What to produce - Verbatim copy without pictures. Please print every entry as it stands.

Data -
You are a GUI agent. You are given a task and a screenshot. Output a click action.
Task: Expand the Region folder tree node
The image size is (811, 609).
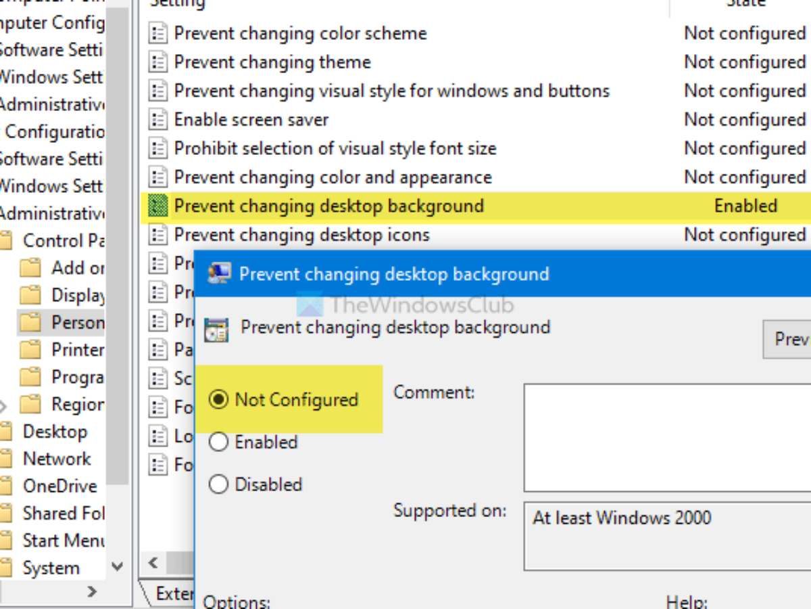point(4,406)
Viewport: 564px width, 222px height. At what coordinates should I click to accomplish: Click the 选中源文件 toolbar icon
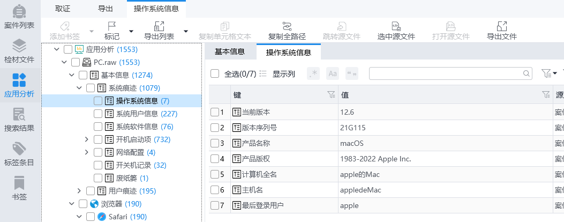[x=396, y=31]
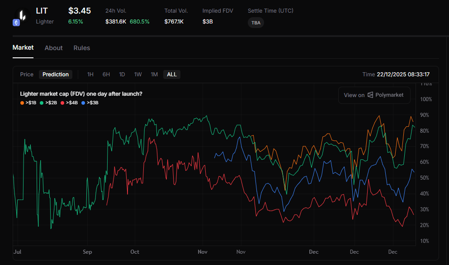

Answer to this task -
You are a GUI agent. You are given a task and a screenshot. Output a click action.
Task: Expand the Region folder tree node
The image size is (811, 609).
point(4,406)
Viewport: 564px width, 222px height. At what coordinates should I click to accomplish: Click the 选中源文件 toolbar icon
[x=396, y=31]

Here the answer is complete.